February 21, 2011

"1945" by Chris Abani





from DAPHNE’S LOT

1945
When the magic mushroom clouding Hiroshima cleared
on peace, Daphne was fourteen. Her imagination could
not measure the desert of death that was Normandy’s
beach or the oily cough of tanks through small dusty
Italian towns where everybody wanted to be Americano!
But she remembered waking to the siren of the air-raid
alarm, disoriented by blacked out windows.
The shelter; a family huddle under the stairs
with the musty smell and the tang of cleaning products,
face pressed into the familiar hardness of the ironing board.
There was the thrill of the gasmask and the free candy
she got at the local cinema on Saturdays if she
remembered to bring it along, and the ballerina in her
music box that lived only when she hoarded sweets.
2001
I pretend to smoke my pen, listening to Beethoven.
Moonlight Sonata. This is the thing.
Long hours, late hours, much of it tortured,
waiting for sense like patterns in the sand.
Or language poetry or conceptual art.
To say: Oh my craft and the time it is taking,
10
but Derek Walcott got there first and how
do you follow a poet like that?
I cannot call Mum. It is four a.m., this late,
the tone would be loud enough to touch.
I want to ask – did Granny brush your hair,
the moment fragile yet tensile as a strand of that hair?
I need the material, but this thing, this shape
cannot be found with her. Like the rabbi said,
never give up a good question for an easy answer.
And this much I know – the deeper art
is to follow where the shape leads,
but my fear needs a map. Lines, in couplets,
to contain the uncertainty. Still it mocks me.
Oh my craft, and the time it is taking!


Praise for Feed Me the Sun by Chris Abani

“In this eclectic and imaginative poetry book Chris Abani takes us on a time-travelling journey around the world. He explores history, war, myth, religion, relationships and a poet’s personal and philosophical musings. His versatile voice is, variously, audacious, energetic, visual, oblique and always, always, thought-provoking.” ~ Bernardine Evaristo

This collection of Chris Abani’s longer poems, some previously published, the majority new, displays his astonishing energy, beauty of expression and range of reference to contemporary life, history, art and literature. Having this work together in one volume enables us to see the dialogue between a sense of the personal and an engagement with the public and historical, from ‘Daphne’s Lot’ which explores the life of an Englishwoman (his mother) caught up in the madness of the Biafran civil war, or ‘Buffalo Women’, an epistolary sequence of poems between lovers caught up in the American civil war. 

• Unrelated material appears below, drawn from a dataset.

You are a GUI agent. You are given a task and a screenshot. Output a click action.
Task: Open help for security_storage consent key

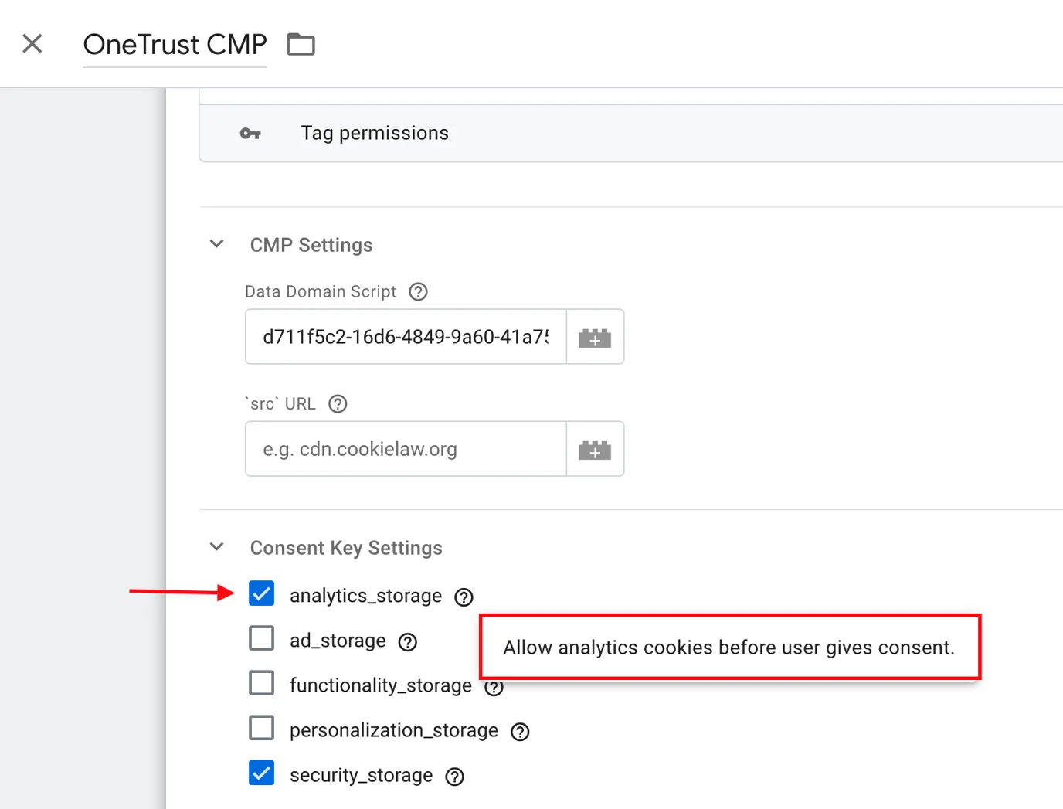pos(453,777)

The focus of Abani’s poems is frequently on extreme situations where the unspeakable becomes too readily the doable, but where against the odds compassion and love remain and the individual determination to resist public madness. In ‘Sanctificum’ there is a profound meditation on the sacred, whether reached through religious ritual or through art, and the narrow dividing line between the urge to reach for mastery and transcendence and the abuses of power whether personal, contemporary or historical.


Chris Abani is the author of 11 books, the recipient of numerous awards for his writing, and is currently holds the position of Professor at the University of California, Riverside.